_WHAT IS EXPECTED:_
Render the items from the line containing "Enable the Constrain Output Size checkbox" up to and including the line containing "tap(897, 610)" as a Markdown table with the columns Row and Entry, one numbered row per line, leaving out blank lines.

_MATERIAL FOR THIS EXERCISE:_
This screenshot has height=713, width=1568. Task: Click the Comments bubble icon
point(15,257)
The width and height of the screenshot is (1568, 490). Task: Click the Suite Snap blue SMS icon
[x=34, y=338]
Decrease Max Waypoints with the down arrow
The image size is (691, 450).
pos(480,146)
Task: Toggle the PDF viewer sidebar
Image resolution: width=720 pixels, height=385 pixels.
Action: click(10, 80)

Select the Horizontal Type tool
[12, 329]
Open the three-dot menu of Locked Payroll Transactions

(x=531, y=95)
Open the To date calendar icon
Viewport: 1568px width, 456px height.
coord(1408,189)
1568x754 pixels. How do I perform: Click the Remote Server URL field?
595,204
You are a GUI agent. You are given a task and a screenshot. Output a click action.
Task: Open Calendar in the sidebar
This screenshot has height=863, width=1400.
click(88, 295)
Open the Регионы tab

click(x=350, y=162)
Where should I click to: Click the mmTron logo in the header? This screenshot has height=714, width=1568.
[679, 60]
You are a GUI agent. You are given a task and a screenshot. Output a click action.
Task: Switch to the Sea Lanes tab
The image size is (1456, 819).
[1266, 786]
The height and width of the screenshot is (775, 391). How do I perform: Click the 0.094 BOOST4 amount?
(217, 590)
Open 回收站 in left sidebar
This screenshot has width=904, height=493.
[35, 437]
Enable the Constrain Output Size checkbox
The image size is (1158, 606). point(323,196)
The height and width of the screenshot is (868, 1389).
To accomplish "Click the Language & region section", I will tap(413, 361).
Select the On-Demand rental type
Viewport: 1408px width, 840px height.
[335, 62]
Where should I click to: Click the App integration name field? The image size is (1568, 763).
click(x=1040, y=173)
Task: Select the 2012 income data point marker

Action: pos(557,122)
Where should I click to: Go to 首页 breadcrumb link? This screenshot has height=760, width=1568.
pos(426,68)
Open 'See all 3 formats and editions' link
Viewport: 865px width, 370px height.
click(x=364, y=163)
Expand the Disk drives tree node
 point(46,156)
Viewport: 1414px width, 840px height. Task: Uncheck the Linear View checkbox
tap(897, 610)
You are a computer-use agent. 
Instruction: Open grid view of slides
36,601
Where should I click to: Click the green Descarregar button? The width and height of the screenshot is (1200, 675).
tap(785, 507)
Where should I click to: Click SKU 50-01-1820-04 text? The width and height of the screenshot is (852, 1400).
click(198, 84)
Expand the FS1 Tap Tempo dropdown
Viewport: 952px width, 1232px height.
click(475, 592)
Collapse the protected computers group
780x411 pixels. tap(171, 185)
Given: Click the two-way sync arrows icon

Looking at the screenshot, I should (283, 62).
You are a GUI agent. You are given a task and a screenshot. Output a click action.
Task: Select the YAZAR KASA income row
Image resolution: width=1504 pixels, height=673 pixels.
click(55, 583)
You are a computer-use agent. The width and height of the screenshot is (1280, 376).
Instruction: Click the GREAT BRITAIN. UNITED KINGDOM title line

_RESULT FOR THIS EXERCISE:_
| Row | Entry |
|---|---|
| 1 | Enable the Constrain Output Size checkbox |
| 2 | The image size is (1158, 606). point(323,196) |
| 3 | The height and width of the screenshot is (868, 1389). |
| 4 | To accomplish "Click the Language & region section", I will tap(413, 361). |
| 5 | Select the On-Demand rental type |
| 6 | Viewport: 1408px width, 840px height. |
| 7 | [335, 62] |
| 8 | Where should I click to: Click the App integration name field? The image size is (1568, 763). |
| 9 | click(x=1040, y=173) |
| 10 | Task: Select the 2012 income data point marker |
| 11 | Action: pos(557,122) |
| 12 | Where should I click to: Go to 首页 breadcrumb link? This screenshot has height=760, width=1568. |
| 13 | pos(426,68) |
| 14 | Open 'See all 3 formats and editions' link |
| 15 | Viewport: 865px width, 370px height. |
| 16 | click(x=364, y=163) |
| 17 | Expand the Disk drives tree node |
| 18 |  point(46,156) |
| 19 | Viewport: 1414px width, 840px height. Task: Uncheck the Linear View checkbox |
| 20 | tap(897, 610) |